**ASSIGNED TASK:** Because the material must be preserved as it stands, copy every line exactly.
══ RECORDED DATA
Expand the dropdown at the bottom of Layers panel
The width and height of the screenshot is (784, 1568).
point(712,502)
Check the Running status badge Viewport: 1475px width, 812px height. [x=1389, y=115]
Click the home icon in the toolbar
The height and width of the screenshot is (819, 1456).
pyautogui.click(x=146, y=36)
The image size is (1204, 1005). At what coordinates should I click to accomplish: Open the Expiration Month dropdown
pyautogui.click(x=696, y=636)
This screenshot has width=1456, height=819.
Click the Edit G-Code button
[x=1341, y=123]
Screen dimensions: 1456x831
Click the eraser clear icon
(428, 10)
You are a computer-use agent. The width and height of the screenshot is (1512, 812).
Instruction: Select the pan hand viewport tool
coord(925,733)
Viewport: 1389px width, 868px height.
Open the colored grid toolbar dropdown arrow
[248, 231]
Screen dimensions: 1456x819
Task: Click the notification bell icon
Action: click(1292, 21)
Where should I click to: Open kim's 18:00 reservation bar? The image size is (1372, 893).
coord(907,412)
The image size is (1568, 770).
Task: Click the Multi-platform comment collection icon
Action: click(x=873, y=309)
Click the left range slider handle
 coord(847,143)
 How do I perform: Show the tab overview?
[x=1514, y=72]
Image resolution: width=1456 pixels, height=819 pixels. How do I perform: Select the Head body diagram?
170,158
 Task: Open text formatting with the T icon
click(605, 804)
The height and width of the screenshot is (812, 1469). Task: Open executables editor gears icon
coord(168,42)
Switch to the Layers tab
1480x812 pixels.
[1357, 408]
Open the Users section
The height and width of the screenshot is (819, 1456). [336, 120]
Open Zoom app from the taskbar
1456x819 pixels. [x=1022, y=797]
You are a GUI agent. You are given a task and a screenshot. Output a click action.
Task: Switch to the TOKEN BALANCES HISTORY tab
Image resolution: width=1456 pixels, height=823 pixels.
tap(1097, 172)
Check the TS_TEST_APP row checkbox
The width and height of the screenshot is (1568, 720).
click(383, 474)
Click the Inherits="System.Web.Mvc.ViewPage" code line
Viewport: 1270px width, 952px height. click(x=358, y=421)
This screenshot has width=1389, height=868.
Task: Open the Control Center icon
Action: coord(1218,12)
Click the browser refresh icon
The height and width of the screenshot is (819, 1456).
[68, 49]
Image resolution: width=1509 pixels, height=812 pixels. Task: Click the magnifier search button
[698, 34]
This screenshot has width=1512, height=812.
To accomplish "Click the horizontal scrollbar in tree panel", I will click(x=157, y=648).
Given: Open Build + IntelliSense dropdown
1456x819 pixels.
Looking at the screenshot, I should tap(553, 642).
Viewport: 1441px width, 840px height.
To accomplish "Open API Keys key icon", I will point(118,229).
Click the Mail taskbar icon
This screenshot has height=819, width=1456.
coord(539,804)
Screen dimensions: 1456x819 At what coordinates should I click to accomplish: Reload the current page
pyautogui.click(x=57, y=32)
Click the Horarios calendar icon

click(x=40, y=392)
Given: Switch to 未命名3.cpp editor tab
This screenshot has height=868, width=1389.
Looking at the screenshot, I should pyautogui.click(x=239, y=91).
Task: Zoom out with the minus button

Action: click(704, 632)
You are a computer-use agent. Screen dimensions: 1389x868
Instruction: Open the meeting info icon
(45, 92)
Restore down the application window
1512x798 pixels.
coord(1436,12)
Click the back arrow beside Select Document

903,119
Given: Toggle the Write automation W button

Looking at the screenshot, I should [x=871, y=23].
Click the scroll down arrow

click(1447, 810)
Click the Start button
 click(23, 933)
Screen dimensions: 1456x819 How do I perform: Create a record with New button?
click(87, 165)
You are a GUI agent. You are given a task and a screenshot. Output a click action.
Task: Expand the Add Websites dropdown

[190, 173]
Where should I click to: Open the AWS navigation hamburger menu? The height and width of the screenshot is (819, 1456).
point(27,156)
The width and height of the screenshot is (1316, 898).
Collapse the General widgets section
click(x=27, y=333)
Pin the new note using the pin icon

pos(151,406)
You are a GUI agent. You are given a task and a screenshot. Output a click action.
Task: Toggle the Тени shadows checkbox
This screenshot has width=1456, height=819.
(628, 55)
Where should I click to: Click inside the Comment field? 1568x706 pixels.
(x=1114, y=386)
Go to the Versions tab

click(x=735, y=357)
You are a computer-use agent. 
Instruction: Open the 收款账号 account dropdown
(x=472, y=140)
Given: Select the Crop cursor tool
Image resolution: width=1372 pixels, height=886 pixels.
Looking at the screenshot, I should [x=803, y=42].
════
**EXERCISE OUTPUT:**
Expand the dropdown at the bottom of Layers panel
The width and height of the screenshot is (784, 1568).
point(712,502)
Check the Running status badge Viewport: 1475px width, 812px height. [x=1389, y=115]
Click the home icon in the toolbar
The height and width of the screenshot is (819, 1456).
pyautogui.click(x=146, y=36)
The image size is (1204, 1005). At what coordinates should I click to accomplish: Open the Expiration Month dropdown
pyautogui.click(x=696, y=636)
This screenshot has width=1456, height=819.
Click the Edit G-Code button
[x=1341, y=123]
Screen dimensions: 1456x831
Click the eraser clear icon
(428, 10)
You are a computer-use agent. The width and height of the screenshot is (1512, 812).
Instruction: Select the pan hand viewport tool
coord(925,733)
Viewport: 1389px width, 868px height.
Open the colored grid toolbar dropdown arrow
[248, 231]
Screen dimensions: 1456x819
Task: Click the notification bell icon
Action: click(1292, 21)
Where should I click to: Open kim's 18:00 reservation bar? The image size is (1372, 893).
coord(907,412)
The image size is (1568, 770).
Task: Click the Multi-platform comment collection icon
Action: click(x=873, y=309)
Click the left range slider handle
 coord(847,143)
 How do I perform: Show the tab overview?
[x=1514, y=72]
Image resolution: width=1456 pixels, height=819 pixels. How do I perform: Select the Head body diagram?
170,158
 Task: Open text formatting with the T icon
click(605, 804)
The height and width of the screenshot is (812, 1469). Task: Open executables editor gears icon
coord(168,42)
Switch to the Layers tab
1480x812 pixels.
[1357, 408]
Open the Users section
The height and width of the screenshot is (819, 1456). [336, 120]
Open Zoom app from the taskbar
1456x819 pixels. [x=1022, y=797]
You are a GUI agent. You are given a task and a screenshot. Output a click action.
Task: Switch to the TOKEN BALANCES HISTORY tab
Image resolution: width=1456 pixels, height=823 pixels.
tap(1097, 172)
Check the TS_TEST_APP row checkbox
The width and height of the screenshot is (1568, 720).
click(383, 474)
Click the Inherits="System.Web.Mvc.ViewPage" code line
Viewport: 1270px width, 952px height. click(x=358, y=421)
This screenshot has width=1389, height=868.
Task: Open the Control Center icon
Action: coord(1218,12)
Click the browser refresh icon
The height and width of the screenshot is (819, 1456).
[68, 49]
Image resolution: width=1509 pixels, height=812 pixels. Task: Click the magnifier search button
[698, 34]
This screenshot has width=1512, height=812.
To accomplish "Click the horizontal scrollbar in tree panel", I will click(x=157, y=648).
Given: Open Build + IntelliSense dropdown
1456x819 pixels.
Looking at the screenshot, I should tap(553, 642).
Viewport: 1441px width, 840px height.
To accomplish "Open API Keys key icon", I will point(118,229).
Click the Mail taskbar icon
This screenshot has height=819, width=1456.
coord(539,804)
Screen dimensions: 1456x819 At what coordinates should I click to accomplish: Reload the current page
pyautogui.click(x=57, y=32)
Click the Horarios calendar icon

click(x=40, y=392)
Given: Switch to 未命名3.cpp editor tab
This screenshot has height=868, width=1389.
Looking at the screenshot, I should pyautogui.click(x=239, y=91).
Task: Zoom out with the minus button

Action: click(704, 632)
You are a computer-use agent. Screen dimensions: 1389x868
Instruction: Open the meeting info icon
(45, 92)
Restore down the application window
1512x798 pixels.
coord(1436,12)
Click the back arrow beside Select Document

903,119
Given: Toggle the Write automation W button

Looking at the screenshot, I should [x=871, y=23].
Click the scroll down arrow

click(1447, 810)
Click the Start button
 click(23, 933)
Screen dimensions: 1456x819 How do I perform: Create a record with New button?
click(87, 165)
You are a GUI agent. You are given a task and a screenshot. Output a click action.
Task: Expand the Add Websites dropdown

[190, 173]
Where should I click to: Open the AWS navigation hamburger menu? The height and width of the screenshot is (819, 1456).
point(27,156)
The width and height of the screenshot is (1316, 898).
Collapse the General widgets section
click(x=27, y=333)
Pin the new note using the pin icon

pos(151,406)
You are a GUI agent. You are given a task and a screenshot. Output a click action.
Task: Toggle the Тени shadows checkbox
This screenshot has width=1456, height=819.
(628, 55)
Where should I click to: Click inside the Comment field? 1568x706 pixels.
(x=1114, y=386)
Go to the Versions tab

click(x=735, y=357)
You are a computer-use agent. 
Instruction: Open the 收款账号 account dropdown
(x=472, y=140)
Given: Select the Crop cursor tool
Image resolution: width=1372 pixels, height=886 pixels.
Looking at the screenshot, I should [x=803, y=42].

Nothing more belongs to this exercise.